The Federation Operator and any affected Interfederation Operators’ security function (for example the eduGAIN Security Team for the interfederation eduGAIN) are expected to marshal concerned Federation Participants and Federation Operators to participate in the response to a security incident.

Federation Participants report in-scope incidents to their Federation Operator, and the Federation Operator reports in-scope incidents to the Interfederation Operators’ security function. Centralising incident awareness in this manner improves the chance that other affected parties can be identified and alerted sooner than might otherwise occur, much as a University CSIRT would wish departments within the University to notify them rather than silently resolve just that portion of the incident visible within their department.

The incident management procedures use the Traffic Light Protocol (TLP, https://www.first.org/tlp/), as defined by REFEDS Sirtfi, to mark information being shared according to its sensitivity and the audience with whom it may be shared. Specified TLP rules have to be strictly abided during any communication.

Security Incident Response Procedures

All ongoing suspected security incidents posing a risk to any Federation Participants within or outside the SWAMID Identity Federation is subject to these procedures.

The SWAMID Incident Management Procedures (including additional information) are described in a PDF-document and must be read and followed for a suspected security incident.

The diagram below shows the correlation between all steps and involved parties for when a suspected security incident is in progress.

Procedure for Federation Participants, i.e. Identity Providers, Service Providers and Attribute Authorites

  • FP1. In parallel with this procedure, follow all security incident response procedures established for your organisation.
  • FP2. Contain the suspected security incident to avoid further propagation to other entities, while preserving evidence and logs.

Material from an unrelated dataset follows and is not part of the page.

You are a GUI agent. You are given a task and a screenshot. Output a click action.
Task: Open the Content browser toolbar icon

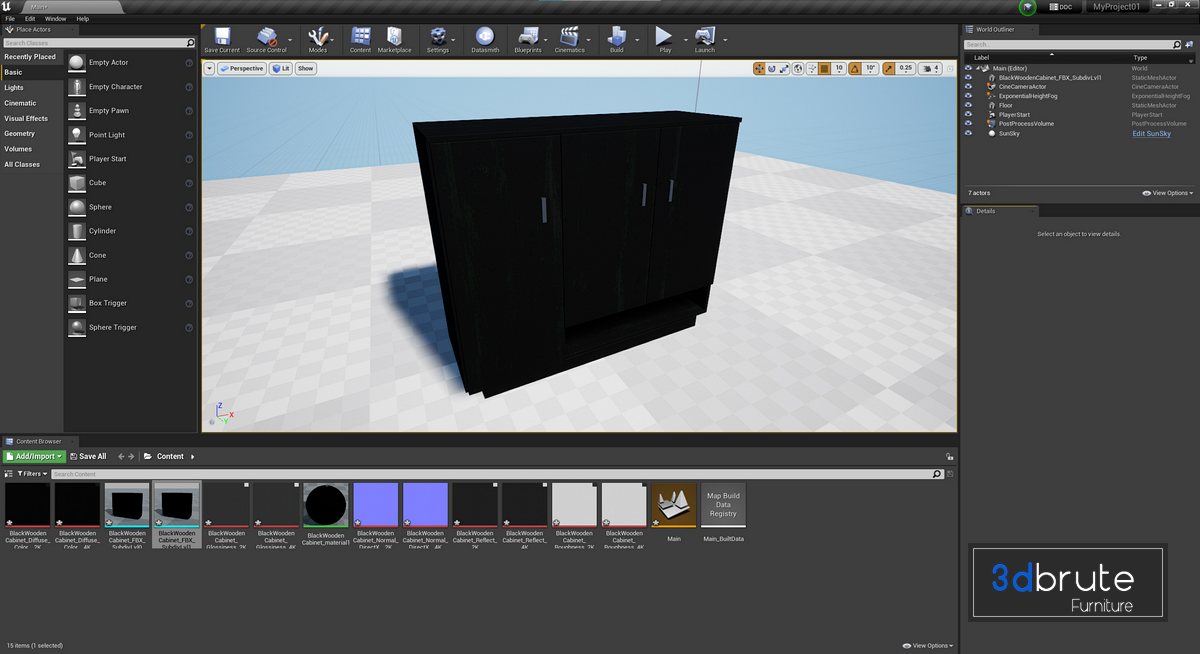coord(360,38)
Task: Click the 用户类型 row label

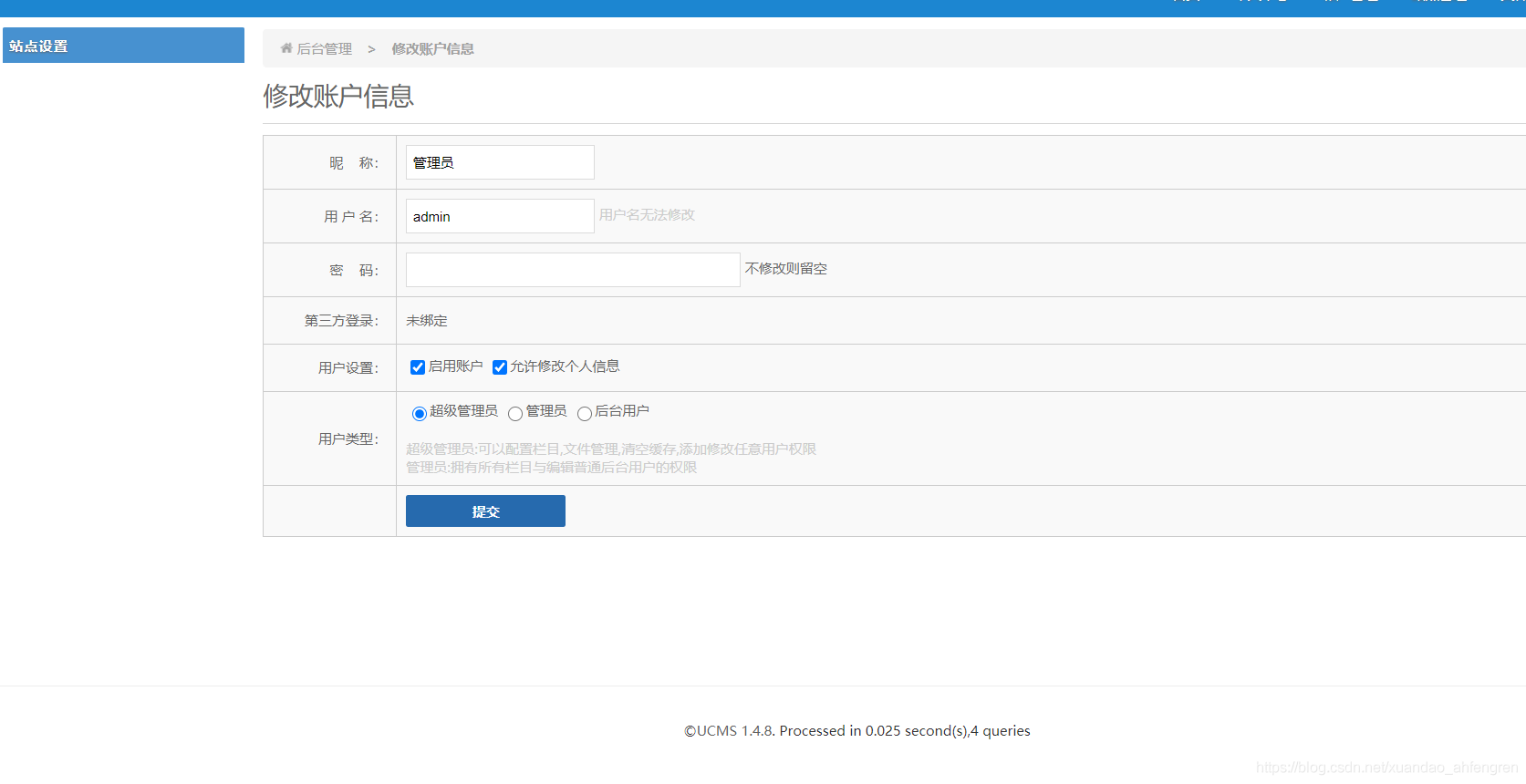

Record all actions taken, along with accurate timestamps.
  • FP3. Report on the suspected security incident to Sunet CERT as soon as possible, but within one local working day of becoming aware of the suspected incident.
  • FP4. In collaboration with Sunet CERT, ensure that all affected Federation Participants are notified, including those belonging to other federations. Include relevant information, when possible, to allow them to take action.
  • FP5. Investigate and coordinate the resolution of the suspected security incident within your domain of operation and keep Sunet CERT and other involved parties updated appropriately.
  • FP6. Announce suspension of services (if applicable) to Sunet CERT.
  • FP7. Perform appropriate investigation, system analysis and forensics and strive to understand the cause of the security incident and its full extent. 
  • FP8. Share additional information as often as necessary to keep all affected parties up to date with the status of the security incident and enable them to investigate and take action should new information appear. It is strongly encouraged for such updates to occur at regular intervals, to include the time of the next update within each update and to issue a new update sooner if significant new information becomes available.
  • FP9. Respond to requests for assistance from others involved in the security incident within one local working day. In case of limited trust or doubt regarding the party behind a given request, involve Sunet CERT.
  • FP10. Take corrective action, restore legitimate access to services (if applicable).
  • FP11. In collaboration with Sunet CERT, produce and share a single report, including lessons learned and actions taken, of the incident with all Sirtfi-compliant organisations in all affected federations within one month of its resolution. This report should be labelled TLP AMBER or higher. If the participant is not Sirtfi-compliant, Sunet CERT assists in sharing the outcome of the action with Sirtfi-compliant organisations.
  • FP12. Review and update your own organisation’s documentation and procedures as necessary to prevent recurrence of the incident in the future.

Sunet CERT may be contacted and involved at any time for security advice, recommendations, technical support and expertise, regardless of the severity of the suspected incident, at the discretion of and based on the needs of the Federation Participant.